● **WORK REQUIRED**
Pull every line with "computer" from the data.

** EXTRACTED MATERIAL follows **

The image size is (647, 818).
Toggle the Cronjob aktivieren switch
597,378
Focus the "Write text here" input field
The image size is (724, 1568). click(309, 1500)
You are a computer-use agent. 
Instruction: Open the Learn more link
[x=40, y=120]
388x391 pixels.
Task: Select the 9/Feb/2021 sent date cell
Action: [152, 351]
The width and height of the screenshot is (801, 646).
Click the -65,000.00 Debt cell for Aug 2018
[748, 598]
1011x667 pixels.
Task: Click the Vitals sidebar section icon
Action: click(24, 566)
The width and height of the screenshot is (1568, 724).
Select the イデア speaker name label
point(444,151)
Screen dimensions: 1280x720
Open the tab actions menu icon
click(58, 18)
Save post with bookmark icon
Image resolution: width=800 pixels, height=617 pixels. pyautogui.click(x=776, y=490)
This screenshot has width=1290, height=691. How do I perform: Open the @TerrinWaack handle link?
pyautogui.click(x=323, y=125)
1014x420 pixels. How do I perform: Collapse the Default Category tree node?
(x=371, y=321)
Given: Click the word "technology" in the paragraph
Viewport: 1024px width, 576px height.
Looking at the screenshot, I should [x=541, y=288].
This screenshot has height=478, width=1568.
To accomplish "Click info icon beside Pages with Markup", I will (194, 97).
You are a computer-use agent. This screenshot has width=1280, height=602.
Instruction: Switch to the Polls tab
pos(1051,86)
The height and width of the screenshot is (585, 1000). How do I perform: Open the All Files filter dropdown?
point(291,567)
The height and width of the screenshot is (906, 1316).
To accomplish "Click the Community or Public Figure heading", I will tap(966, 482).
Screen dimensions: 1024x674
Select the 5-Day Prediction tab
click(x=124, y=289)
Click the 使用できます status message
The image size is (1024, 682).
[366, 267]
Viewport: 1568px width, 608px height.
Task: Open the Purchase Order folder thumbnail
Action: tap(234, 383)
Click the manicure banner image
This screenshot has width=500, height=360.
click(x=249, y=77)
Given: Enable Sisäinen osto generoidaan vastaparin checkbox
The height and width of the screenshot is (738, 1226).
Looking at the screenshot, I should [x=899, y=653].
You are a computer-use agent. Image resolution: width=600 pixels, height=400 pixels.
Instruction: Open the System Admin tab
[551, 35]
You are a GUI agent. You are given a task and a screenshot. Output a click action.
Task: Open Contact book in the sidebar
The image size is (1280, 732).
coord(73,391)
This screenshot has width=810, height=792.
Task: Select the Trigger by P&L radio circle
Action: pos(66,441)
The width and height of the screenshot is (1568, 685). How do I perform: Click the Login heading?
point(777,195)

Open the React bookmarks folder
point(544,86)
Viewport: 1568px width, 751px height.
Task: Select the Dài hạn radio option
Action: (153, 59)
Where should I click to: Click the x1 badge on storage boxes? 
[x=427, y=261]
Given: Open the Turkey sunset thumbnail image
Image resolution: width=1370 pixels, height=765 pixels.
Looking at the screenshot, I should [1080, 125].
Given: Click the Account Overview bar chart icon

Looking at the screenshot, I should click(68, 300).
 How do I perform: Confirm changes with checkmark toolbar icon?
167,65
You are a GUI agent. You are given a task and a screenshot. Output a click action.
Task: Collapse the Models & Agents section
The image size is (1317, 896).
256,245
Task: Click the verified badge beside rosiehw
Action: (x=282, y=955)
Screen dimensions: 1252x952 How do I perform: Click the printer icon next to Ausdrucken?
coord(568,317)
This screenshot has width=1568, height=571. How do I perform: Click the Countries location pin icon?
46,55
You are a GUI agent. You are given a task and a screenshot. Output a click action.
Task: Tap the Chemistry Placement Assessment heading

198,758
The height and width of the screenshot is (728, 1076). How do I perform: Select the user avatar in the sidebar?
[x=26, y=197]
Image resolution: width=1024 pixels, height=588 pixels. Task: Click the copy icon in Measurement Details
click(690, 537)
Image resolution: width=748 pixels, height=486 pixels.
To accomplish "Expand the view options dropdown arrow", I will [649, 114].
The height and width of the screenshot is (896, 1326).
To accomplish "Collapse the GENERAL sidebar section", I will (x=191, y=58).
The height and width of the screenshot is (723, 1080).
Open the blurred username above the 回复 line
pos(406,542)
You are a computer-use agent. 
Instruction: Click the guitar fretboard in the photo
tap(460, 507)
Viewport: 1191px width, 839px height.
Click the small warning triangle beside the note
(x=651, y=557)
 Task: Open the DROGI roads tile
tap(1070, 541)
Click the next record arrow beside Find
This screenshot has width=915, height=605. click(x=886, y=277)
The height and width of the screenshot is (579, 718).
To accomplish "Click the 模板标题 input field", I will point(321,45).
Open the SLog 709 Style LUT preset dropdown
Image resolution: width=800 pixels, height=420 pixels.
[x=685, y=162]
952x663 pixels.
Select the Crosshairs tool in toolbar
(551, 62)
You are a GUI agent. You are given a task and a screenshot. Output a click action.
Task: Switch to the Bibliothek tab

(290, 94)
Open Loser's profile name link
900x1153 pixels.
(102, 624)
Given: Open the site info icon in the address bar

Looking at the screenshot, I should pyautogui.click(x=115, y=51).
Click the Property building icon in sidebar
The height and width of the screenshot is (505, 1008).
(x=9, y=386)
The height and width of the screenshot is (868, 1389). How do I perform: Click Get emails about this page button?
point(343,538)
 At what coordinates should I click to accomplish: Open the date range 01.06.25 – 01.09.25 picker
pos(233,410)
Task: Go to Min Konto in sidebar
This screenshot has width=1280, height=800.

** End of EXTRACTED MATERIAL **

● **EXERCISE SOLUTION**
You are a computer-use agent. 
You are a computer-use agent. This screenshot has width=1280, height=602.
You are a computer-use agent. Image resolution: width=600 pixels, height=400 pixels.
You are a computer-use agent. 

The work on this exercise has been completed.